[Start of WORKING DATA]
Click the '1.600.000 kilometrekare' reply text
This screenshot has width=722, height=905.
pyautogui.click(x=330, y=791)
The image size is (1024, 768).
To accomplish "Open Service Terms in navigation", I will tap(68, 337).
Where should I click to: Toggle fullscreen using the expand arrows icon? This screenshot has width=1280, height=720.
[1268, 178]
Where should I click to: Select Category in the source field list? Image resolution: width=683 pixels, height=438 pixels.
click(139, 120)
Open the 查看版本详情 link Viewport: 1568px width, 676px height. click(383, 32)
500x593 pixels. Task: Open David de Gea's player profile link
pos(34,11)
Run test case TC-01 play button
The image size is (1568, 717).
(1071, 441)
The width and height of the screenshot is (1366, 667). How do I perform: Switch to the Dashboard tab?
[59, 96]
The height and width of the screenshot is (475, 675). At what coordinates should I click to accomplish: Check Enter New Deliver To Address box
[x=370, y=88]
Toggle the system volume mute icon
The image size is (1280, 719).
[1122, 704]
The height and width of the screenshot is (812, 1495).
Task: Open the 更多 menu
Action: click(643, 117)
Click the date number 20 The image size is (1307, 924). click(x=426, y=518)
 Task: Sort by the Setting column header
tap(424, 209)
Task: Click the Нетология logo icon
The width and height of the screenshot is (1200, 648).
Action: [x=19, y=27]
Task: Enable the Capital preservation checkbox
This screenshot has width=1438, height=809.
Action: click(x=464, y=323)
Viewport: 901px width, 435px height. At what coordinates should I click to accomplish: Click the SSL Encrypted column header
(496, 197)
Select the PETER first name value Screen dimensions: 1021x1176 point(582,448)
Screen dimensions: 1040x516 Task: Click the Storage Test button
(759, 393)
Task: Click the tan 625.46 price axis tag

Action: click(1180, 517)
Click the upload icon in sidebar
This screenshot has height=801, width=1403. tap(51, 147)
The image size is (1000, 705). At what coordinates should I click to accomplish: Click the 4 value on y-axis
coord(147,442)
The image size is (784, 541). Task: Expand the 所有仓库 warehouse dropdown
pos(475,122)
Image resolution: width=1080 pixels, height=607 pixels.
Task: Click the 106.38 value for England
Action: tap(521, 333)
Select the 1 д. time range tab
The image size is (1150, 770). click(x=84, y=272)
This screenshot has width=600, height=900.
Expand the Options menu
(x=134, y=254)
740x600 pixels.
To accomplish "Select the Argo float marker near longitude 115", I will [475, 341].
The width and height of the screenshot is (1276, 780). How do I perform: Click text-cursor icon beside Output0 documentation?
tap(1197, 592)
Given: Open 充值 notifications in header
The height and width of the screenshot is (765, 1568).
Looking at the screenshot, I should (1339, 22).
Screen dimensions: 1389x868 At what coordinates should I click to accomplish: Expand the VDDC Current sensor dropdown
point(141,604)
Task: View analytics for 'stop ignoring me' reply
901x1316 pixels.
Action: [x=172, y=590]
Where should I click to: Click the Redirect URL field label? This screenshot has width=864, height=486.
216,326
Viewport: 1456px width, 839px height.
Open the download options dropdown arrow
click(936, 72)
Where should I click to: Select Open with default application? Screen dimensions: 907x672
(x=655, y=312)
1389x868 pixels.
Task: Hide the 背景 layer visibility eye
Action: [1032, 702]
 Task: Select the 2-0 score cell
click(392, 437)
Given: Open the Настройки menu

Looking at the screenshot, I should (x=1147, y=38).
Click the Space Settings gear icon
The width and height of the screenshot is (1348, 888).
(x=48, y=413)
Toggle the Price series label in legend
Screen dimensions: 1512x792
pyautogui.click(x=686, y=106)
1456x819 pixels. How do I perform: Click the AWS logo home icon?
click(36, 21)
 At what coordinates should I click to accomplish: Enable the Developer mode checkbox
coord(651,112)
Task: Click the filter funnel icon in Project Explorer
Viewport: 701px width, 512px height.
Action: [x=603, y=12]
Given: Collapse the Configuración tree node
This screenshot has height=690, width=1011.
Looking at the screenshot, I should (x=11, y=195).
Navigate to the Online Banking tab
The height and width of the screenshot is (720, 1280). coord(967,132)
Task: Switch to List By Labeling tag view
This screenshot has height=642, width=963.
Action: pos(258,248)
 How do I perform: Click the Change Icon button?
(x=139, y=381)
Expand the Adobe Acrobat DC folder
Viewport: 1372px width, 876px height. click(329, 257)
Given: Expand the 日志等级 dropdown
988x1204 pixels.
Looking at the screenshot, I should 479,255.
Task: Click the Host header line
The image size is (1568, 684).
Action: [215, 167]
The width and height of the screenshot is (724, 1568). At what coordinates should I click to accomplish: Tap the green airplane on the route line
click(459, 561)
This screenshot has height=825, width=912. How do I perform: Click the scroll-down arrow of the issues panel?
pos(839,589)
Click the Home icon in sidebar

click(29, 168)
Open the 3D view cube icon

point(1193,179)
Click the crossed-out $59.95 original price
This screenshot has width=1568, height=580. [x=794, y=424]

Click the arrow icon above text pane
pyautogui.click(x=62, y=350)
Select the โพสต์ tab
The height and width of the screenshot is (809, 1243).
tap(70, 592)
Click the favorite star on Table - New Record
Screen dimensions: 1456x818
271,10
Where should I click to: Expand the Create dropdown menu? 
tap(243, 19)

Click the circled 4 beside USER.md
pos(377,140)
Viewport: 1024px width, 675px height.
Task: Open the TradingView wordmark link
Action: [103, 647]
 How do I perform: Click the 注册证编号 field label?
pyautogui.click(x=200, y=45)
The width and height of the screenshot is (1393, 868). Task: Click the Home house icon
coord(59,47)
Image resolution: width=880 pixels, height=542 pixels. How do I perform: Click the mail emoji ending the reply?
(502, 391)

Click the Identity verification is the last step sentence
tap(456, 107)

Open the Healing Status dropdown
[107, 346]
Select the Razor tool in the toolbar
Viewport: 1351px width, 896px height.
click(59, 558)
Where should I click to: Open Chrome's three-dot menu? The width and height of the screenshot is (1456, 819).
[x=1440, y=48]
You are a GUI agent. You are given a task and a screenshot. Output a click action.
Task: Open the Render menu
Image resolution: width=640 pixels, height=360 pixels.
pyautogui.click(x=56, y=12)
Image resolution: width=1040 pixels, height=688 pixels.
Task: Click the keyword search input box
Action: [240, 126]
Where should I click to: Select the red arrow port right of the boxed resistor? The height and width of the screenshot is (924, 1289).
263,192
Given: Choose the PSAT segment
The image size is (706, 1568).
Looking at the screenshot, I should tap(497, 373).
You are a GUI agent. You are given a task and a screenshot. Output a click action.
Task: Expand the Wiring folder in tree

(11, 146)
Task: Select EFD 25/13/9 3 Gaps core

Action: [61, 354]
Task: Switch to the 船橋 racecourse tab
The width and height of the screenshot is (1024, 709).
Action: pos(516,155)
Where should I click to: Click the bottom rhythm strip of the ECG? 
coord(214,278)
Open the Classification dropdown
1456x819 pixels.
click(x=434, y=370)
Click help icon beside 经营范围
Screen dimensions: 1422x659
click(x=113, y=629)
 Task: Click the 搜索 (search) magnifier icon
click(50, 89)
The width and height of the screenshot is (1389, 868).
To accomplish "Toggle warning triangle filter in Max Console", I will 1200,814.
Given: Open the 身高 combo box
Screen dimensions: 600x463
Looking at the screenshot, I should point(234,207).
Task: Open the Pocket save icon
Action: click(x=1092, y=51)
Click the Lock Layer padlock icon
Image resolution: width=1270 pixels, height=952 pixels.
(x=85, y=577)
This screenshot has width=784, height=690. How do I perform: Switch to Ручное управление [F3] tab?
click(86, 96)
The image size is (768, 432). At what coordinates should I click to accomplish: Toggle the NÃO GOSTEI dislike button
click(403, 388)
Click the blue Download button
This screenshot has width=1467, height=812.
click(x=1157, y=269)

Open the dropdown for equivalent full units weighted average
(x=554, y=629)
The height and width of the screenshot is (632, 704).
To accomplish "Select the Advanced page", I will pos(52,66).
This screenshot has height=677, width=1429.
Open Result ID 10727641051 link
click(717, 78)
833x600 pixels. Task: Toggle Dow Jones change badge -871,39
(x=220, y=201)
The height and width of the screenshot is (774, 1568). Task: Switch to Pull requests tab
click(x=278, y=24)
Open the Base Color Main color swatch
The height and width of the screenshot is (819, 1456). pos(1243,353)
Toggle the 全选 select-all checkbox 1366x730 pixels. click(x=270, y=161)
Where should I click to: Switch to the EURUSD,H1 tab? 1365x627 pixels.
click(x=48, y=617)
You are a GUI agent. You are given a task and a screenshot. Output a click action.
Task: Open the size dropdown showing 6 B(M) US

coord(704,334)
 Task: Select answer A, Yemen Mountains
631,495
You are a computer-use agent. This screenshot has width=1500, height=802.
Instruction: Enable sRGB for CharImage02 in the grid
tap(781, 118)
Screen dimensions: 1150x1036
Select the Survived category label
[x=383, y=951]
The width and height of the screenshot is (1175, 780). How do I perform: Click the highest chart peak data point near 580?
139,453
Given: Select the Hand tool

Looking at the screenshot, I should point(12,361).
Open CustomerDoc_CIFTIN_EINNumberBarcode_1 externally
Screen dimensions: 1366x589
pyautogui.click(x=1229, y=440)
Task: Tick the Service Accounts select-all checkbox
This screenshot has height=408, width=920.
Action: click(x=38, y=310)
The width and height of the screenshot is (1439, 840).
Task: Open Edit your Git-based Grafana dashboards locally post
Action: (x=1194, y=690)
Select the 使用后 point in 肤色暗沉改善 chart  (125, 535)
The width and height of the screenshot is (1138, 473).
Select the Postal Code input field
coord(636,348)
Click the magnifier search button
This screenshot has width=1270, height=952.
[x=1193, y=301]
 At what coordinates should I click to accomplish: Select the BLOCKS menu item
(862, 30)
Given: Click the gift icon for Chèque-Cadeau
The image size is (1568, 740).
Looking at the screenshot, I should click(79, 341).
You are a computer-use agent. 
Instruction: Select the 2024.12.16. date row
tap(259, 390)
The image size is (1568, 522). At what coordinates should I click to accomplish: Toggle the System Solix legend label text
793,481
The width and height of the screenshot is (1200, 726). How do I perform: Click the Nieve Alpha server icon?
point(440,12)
[End of WORKING DATA]
▸ GIVEN PROBLEM: Can you write out the records again, starting at the line that has "The width and height of the screenshot is (1200, 726)." and stopping at the end of the records, with "server" switched to "host" and everything else left unchanged?

▸ FINAL RESULT:
The width and height of the screenshot is (1200, 726). How do I perform: Click the Nieve Alpha host icon?
point(440,12)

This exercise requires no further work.